Société

Réforme judiciaire : le Gabon engage la refonte de son Code de procédure civile

Le gouvernement gabonais poursuit son vaste chantier de modernisation de la justice. Le 12 juin dernier, à l’École Nationale de la Magistrature, le ministre de la Justice, Garde des Sceaux chargé des Droits humains, Augustin Emane, a procédé à l’installation officielle du Comité chargé de rédiger le futur Code de procédure civile. Cette cérémonie a également été marquée par la remise d’un manuel de procédures en matière sociale et du travail aux responsables des juridictions du pays.

Composé de quinze membres issus de différents corps de métiers du secteur judiciaire, le Comité est placé sous la direction de César Apollinaire Ondo Mvé, Inspecteur général des services judiciaires. Sa mission principale consiste à élaborer un nouveau cadre procédural capable de répondre aux défis actuels de la justice gabonaise.

Une justice plus moderne et mieux adaptée aux réalités actuelles

À travers cette réforme, les autorités ambitionnent de mettre à jour un dispositif juridique jugé insuffisamment adapté aux évolutions contemporaines. Le futur Code devra notamment revoir certaines dispositions devenues obsolètes, simplifier les procédures et intégrer davantage les outils numériques dans le traitement des affaires civiles.

Selon Augustin Emane, cette initiative constitue une étape importante dans l’actualisation de l’arsenal juridique national. Elle vise à offrir aux citoyens une justice plus accessible, plus efficace et davantage en phase avec les standards modernes de gestion des procédures judiciaires.

Pour mener à bien cette mission, le gouvernement a misé sur une équipe pluridisciplinaire réunissant magistrats, universitaires, greffiers et huissiers de justice assermentés. Cette diversité d’expertises doit permettre de produire un texte équilibré, tenant compte à la fois des réalités du terrain et des exigences de sécurité juridique.
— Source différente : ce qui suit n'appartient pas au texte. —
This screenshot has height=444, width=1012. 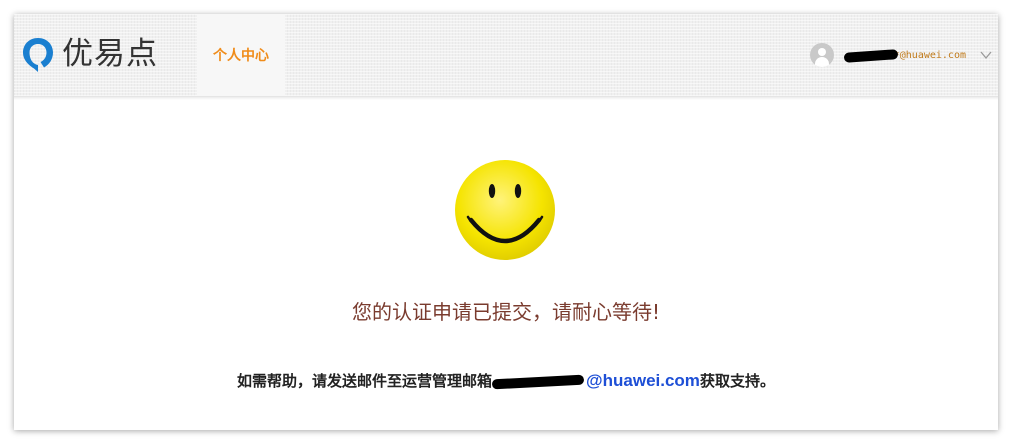 I want to click on brand-name: 优易点, so click(x=110, y=54).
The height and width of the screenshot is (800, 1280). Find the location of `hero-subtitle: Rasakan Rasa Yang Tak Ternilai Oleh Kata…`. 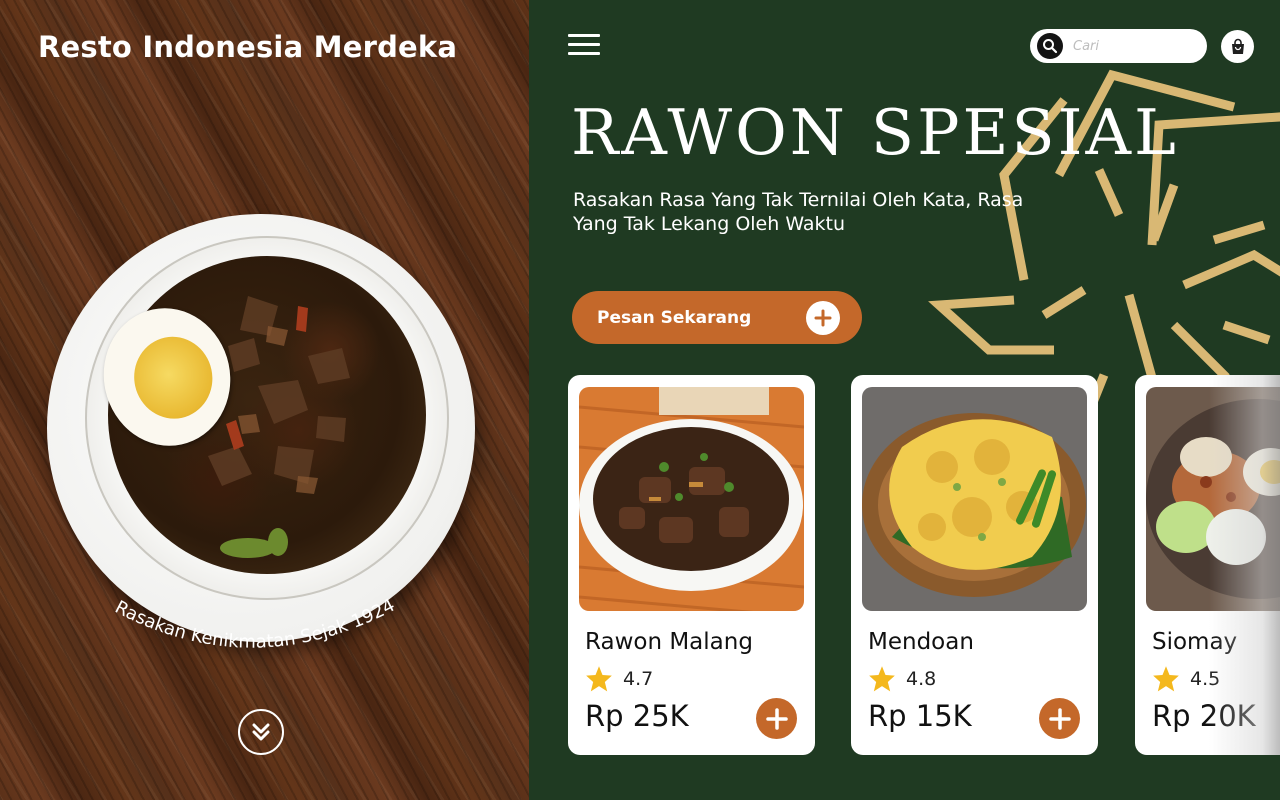

hero-subtitle: Rasakan Rasa Yang Tak Ternilai Oleh Kata… is located at coordinates (798, 212).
Renforcer l’efficacité et la transparence des juridictions

Le nouveau Code de procédure civile devra contribuer à améliorer le fonctionnement des juridictions en renforçant la maîtrise des délais de traitement des dossiers, la traçabilité des actes judiciaires et l’encadrement des renvois. Il devra également favoriser une meilleure organisation du travail au sein des tribunaux.

Le ministre de la Justice a ainsi invité les membres du Comité à analyser les insuffisances du dispositif actuel, à proposer des solutions innovantes et à élaborer un avant-projet conforme aux exigences contemporaines d’efficacité, de sécurité juridique et d’accessibilité.

Cette réforme s’inscrit dans la politique de modernisation des institutions publiques voulue par le président de la République, Brice Clotaire Oligui Nguema, qui fait du renforcement de l’État de droit, de la bonne gouvernance et de l’amélioration des services publics des priorités de son action.

Par ailleurs, la remise du manuel de procédures en matière sociale et du travail aux chefs de juridictions vise à harmoniser les pratiques judiciaires sur l’ensemble du territoire. Selon Augustin Emane, cet outil doit permettre d’uniformiser les procédures, de réduire les interprétations excessives et de renforcer la culture de la reddition des comptes au sein de l’appareil judiciaire, dans l’objectif de consolider la confiance des citoyens envers la justice.